La scorsa settimana, Chris Sacca, il maggior investitore di Twitter, in un lungo post sul suo blog aveva dato atto a Costolo, alla guida della società dal 2009, di avere fatto crescere la valutazione di Twitter da 3 a 23 milioni di dollari. Nonostante questo il social network “ha fallito il racconto della propria storia”.

“Fare tweet facili da godere, rendere più facile per tutti a partecipare al social network e fare sì ognuno di noi su Twitter sia ascoltato e prezioso”. Sono queste le indicazioni, forse un po’ generiche, di Sacca secondo il quale è questa la strada per rendere Twitter indispensabile.

Un luogo meno d’elite e più alla portata di tutti e che cerchi nuove possibilità di business legate anche all’e-commerce.Un sito, forse più simile al grande rivale Facebook e meno a quello che è oggi Twitter.

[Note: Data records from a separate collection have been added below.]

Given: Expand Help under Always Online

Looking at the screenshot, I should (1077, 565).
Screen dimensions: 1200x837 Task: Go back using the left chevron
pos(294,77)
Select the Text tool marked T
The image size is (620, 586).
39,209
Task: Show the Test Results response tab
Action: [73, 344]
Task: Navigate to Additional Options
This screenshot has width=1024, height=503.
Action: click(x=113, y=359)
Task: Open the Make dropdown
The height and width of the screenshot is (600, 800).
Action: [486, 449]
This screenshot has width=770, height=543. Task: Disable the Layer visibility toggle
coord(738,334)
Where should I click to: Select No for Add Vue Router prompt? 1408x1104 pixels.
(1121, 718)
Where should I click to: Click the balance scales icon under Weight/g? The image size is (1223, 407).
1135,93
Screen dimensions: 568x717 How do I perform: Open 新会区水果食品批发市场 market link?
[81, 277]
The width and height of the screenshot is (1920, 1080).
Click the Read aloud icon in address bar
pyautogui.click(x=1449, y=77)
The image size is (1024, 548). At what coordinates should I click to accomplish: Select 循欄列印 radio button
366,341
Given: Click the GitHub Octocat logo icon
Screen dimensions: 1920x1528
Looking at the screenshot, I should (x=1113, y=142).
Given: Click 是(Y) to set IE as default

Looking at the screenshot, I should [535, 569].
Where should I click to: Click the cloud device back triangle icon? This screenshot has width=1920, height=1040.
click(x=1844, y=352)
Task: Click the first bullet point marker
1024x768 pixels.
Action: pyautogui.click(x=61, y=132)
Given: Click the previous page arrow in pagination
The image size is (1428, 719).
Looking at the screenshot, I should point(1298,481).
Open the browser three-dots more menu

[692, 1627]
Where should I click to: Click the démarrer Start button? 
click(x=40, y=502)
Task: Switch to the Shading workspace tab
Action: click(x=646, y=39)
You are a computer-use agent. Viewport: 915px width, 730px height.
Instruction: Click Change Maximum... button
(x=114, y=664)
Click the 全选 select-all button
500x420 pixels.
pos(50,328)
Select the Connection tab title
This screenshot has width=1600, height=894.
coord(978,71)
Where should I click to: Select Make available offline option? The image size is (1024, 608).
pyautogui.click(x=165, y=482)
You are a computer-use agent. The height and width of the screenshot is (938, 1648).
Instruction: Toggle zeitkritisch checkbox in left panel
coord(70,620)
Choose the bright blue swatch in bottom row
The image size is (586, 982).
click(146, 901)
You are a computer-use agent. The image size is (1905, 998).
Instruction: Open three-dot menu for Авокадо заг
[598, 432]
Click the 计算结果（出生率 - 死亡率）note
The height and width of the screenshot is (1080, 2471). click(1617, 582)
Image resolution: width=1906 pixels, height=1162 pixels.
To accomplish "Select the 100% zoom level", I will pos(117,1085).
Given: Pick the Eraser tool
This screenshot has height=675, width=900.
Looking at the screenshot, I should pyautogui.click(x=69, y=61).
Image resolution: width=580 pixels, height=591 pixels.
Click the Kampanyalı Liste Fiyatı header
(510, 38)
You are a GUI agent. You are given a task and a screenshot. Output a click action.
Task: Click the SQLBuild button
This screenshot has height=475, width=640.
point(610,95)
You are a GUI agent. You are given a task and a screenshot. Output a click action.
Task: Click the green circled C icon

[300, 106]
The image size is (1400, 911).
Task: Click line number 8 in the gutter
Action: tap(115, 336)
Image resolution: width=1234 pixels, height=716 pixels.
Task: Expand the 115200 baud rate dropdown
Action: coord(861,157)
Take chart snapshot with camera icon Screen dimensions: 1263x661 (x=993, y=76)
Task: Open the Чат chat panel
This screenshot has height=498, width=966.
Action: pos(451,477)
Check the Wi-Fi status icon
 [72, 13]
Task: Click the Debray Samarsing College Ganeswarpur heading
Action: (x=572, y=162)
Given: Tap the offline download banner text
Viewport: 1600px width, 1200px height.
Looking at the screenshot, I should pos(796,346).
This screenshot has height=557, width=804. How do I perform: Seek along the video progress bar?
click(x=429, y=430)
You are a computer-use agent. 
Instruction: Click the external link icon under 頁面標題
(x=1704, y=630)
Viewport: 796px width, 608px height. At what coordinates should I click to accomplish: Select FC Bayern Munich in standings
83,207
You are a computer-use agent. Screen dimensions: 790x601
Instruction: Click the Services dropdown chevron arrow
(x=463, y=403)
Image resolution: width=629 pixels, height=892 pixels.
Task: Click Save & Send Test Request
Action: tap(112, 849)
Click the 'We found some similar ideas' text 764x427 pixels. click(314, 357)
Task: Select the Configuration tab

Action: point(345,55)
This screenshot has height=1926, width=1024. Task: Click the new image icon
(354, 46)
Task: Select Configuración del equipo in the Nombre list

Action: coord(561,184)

Le strategie e le prospettive di crescita promosse da Costolo non hanno convinto gli investitori. Non che l’amministratore delegato non si sia impegnato lungo questa strada. Il Ceo ha lavorato negli ultimi mesi per espandere la base di utenti al di là di hipster, geek e il pubblico degli appassionati che costituiscono gran parte della base di utenti del servizio di microblogging. Ha reso più facile la possibilità di accumulare follower, ha aggiunto funzionalità di video-sharing, e riorganizzato la home page per renderla più accogliente e facile la ricerca.

Tutto questo però non è bastato visto che Twitter, da quando in aprile ha annunciato di avere abbassato le aspettative per i risultati finanziari, è arrivata a perdere anche il 25% in Borsa. E pur vedendo crescere il numero di utenti mensili attivi da 288 a 302 milioni nel primo trimestre ha mancato le aspettative degli analisti che puntavano su 457.000.000 milioni di dollari fatturato invece dei 436 milioni realizzati.

Così sono arrivate le dimissioni di Costolo che non perde un lauto stipendio. La sua busta paga annuale era di 140.000 dollari e su sua richiesta lo scorso anno non aveva ricevuto azioni della società.